Le café se ressaisit, les craintes sur l'offre brésilienne resurgissent

Après avoir marqué de nouveaux plus bas depuis mi-février en début de semaine, les prix du café se sont ressaisis, les inquiétudes sur l'état de l'offre brésilienne refaisant surface.

Le café a tout d'abord poursuivi sa tendance baissière des dernières semaines, tombant lundi à Londres et mardi à New York à des niveaux inconnus depuis mi-février, à respectivement 1885 dollars la tonne et 167,70 cents la livre.

«Les inquiétudes sur la récolte sont revenues sur le devant de la scène, provoquant une hausse de près de 4 % de l'arabica» mercredi, ont signalé les experts de Commerzbank.

Le Brésil, premier producteur et exportateur mondial de café (principalement d'arabica) a connu une sécheresse exceptionnelle en début d'année, qui est intervenue au moment crucial du développement des fruits des caféiers.

«Des rapports sur le terrain continuent de faire part de petits grains, de grains malformés et de fruits vides», a signalé Sterling Smith chez Citi, ajoutant que les interrogations persistaient quant à la taille finale de la récolte brésilienne en cours.

Selon la Conab, une agence du ministère brésilien de l'Agriculture, la production brésilienne de café devrait s'établir à 44,6 millions de sacs de 60 kilos en 2014, soit 9,33 % de moins qu'en 2013.
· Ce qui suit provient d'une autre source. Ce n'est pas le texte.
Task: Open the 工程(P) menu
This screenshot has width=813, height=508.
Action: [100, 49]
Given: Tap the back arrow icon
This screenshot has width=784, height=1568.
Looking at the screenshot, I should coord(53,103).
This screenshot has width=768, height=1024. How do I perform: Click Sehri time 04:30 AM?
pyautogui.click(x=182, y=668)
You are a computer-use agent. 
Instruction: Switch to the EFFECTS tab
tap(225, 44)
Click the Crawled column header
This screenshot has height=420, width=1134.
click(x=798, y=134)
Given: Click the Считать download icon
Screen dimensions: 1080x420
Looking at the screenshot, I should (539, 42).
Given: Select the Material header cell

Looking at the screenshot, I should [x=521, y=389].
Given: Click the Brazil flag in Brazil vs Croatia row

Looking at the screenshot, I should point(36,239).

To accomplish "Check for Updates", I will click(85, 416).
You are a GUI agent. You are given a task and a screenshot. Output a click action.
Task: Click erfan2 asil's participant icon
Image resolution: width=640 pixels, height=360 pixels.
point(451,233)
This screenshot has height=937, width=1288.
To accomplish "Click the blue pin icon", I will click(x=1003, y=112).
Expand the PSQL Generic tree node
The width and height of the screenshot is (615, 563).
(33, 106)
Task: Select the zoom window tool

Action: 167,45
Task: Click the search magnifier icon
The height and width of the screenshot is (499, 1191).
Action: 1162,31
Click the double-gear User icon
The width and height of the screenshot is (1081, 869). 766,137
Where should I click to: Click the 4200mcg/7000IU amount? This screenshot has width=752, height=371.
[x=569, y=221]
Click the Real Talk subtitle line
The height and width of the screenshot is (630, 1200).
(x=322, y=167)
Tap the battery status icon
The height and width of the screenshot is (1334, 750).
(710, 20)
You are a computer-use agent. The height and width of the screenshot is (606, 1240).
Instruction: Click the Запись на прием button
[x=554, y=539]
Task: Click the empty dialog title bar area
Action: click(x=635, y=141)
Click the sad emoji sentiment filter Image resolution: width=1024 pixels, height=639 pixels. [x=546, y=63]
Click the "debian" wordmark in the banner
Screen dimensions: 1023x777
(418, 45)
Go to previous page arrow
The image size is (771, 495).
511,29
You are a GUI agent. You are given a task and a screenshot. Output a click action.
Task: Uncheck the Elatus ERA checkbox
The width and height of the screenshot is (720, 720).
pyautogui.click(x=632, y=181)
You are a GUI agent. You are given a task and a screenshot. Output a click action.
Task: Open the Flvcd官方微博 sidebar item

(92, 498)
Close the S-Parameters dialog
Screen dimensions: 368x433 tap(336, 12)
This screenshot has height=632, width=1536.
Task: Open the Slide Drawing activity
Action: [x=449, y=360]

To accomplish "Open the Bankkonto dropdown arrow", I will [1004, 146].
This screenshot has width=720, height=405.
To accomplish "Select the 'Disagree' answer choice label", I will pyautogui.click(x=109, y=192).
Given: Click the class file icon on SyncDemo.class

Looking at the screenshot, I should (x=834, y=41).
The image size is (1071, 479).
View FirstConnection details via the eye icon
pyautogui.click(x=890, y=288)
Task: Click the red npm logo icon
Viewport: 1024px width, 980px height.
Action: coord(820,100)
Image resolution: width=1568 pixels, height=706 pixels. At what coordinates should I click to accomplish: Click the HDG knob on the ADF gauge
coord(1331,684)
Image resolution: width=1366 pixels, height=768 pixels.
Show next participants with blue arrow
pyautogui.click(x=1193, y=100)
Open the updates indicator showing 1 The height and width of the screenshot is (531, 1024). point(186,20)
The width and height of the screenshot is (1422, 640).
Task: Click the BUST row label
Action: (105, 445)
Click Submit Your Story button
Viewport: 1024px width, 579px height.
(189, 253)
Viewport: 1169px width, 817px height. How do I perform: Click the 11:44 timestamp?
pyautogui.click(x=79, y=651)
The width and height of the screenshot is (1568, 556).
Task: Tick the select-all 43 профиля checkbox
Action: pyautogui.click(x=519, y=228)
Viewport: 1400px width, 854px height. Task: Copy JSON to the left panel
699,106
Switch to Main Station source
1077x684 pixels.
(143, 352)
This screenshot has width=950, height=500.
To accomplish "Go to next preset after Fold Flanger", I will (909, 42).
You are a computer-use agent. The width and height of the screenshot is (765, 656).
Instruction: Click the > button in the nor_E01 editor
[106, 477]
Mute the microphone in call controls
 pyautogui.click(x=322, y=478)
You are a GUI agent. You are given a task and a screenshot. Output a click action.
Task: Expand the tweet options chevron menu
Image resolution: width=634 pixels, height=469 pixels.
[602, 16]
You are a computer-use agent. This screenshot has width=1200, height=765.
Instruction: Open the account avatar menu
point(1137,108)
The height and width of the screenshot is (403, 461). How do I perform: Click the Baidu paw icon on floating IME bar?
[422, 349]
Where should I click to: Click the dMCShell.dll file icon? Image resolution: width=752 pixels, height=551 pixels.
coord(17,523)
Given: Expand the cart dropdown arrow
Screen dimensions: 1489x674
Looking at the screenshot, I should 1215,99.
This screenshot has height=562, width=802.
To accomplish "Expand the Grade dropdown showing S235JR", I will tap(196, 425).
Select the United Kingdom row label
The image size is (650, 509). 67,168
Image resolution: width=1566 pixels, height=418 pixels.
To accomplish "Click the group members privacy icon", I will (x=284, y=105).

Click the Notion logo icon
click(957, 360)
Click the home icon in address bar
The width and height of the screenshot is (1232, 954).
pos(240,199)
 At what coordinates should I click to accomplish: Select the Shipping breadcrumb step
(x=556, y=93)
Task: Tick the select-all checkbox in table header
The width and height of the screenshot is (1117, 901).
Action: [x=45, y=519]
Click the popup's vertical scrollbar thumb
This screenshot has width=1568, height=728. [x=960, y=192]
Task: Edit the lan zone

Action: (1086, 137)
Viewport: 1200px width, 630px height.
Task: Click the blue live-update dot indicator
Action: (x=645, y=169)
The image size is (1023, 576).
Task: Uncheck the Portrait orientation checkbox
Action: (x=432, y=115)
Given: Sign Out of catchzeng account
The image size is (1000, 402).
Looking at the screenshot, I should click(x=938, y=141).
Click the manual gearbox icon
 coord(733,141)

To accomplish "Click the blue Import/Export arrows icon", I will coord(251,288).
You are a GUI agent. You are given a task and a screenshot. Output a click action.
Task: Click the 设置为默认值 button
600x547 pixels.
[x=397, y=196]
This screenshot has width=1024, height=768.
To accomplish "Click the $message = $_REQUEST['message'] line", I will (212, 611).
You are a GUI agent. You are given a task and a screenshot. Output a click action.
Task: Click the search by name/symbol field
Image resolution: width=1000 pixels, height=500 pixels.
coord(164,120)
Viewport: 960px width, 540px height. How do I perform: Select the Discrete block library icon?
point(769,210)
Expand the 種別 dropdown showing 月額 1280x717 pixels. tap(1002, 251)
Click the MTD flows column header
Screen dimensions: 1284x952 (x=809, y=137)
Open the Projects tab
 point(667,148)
Le sucre continue de baisser en raison d'une offre abondante

Contrairement aux prix du café, les cours du sucre ont poursuivi leur baisse cette semaine, alors que la récolte de canne à sucre avance bien au Brésil, premier producteur mondial de cette matière première.

Le sucre est tombé jeudi à Londres à son plus bas niveau depuis deux mois (à 455 dollars la tonne) et vendredi à New York à son minimum depuis un mois et demi (à 17,47 cents la livre).

«La récolte de canne à sucre dans la principale région productrice (du Brésil), le Centre-sud, progresse bien, ce qui met de la pression sur les prix du sucre», ont signalé les économistes de Commerzbank.

En effet, le volume de canne à sucre récoltée depuis le début de la saison en avril et le 1er juin dans le Centre-sud est stable par rapport à la saison dernière, à 117,50 millions de tonnes, selon les données de l'association professionnelle Unica.

De plus, le marché mondial du sucre affiche un excédent d'offre depuis maintenant quatre saisons. La saison actuelle, qui se termine fin septembre, devrait ainsi enregistrer un surplus de production de 4,427 millions de tonnes, selon l'Organisation internationale du sucre (ISO).